Exercise » Reproduce the data word for word, from the line containing "Task: Expand Details for the CX 880 flight" through the line containing "Image resolution: width=1010", with both of those lines included. Omit the pictures from your answer.

Records supplied »
··········

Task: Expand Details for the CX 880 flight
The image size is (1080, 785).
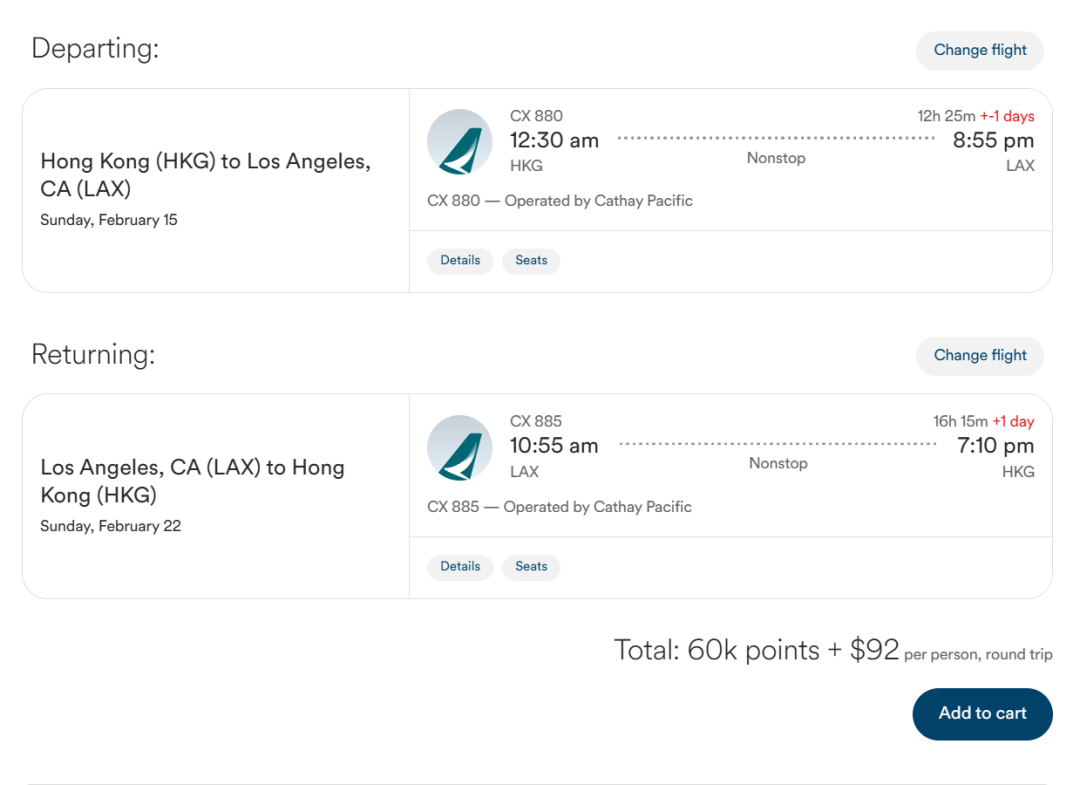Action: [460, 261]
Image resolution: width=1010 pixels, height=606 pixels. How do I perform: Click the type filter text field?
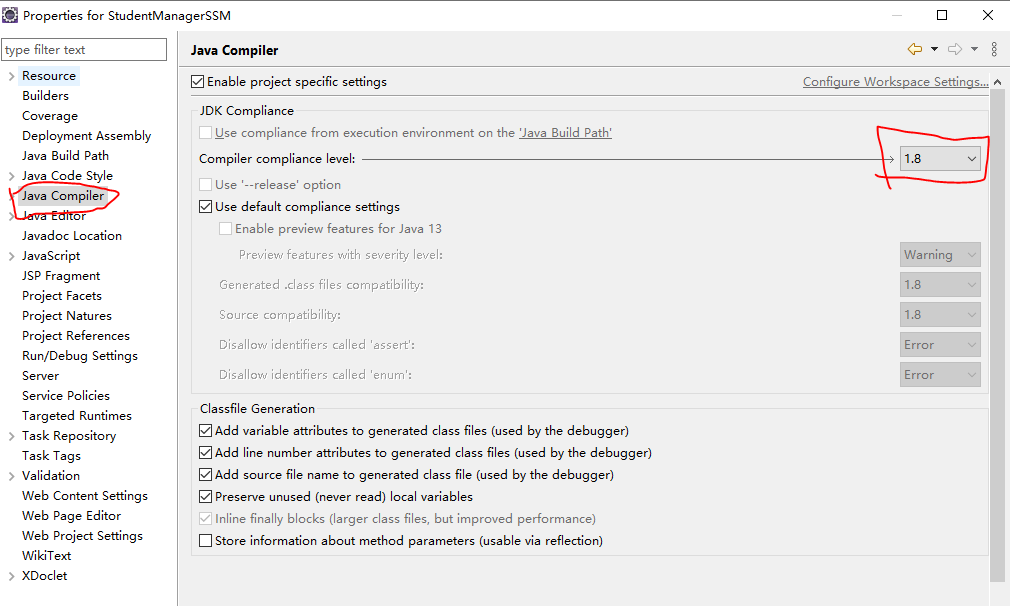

··········

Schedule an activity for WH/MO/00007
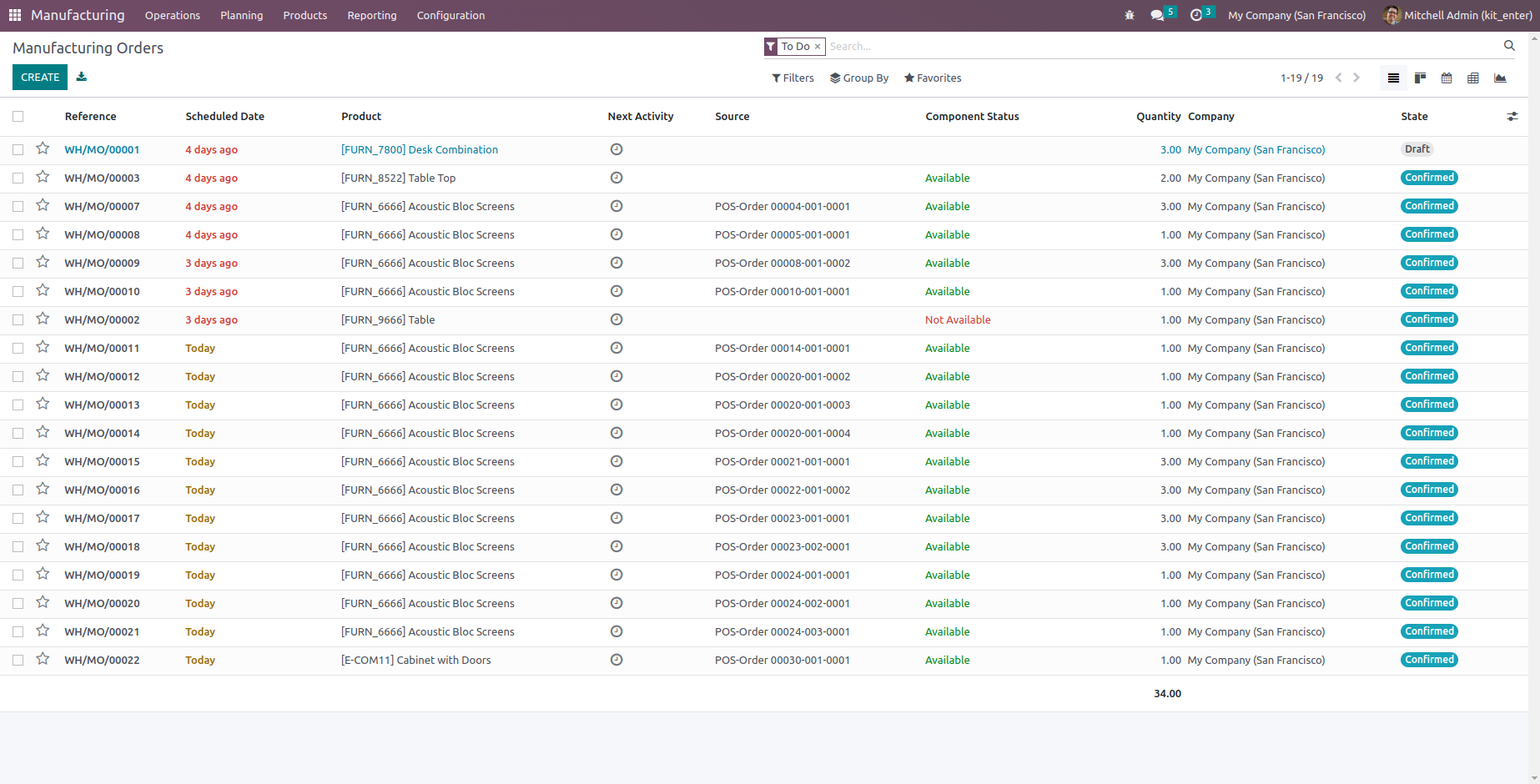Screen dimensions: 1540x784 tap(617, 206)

··········

Response to this task »
Task: Expand Details for the CX 880 flight
The image size is (1080, 785).
Action: [460, 261]
Image resolution: width=1010 pixels, height=606 pixels. How do I perform: Click the type filter text field?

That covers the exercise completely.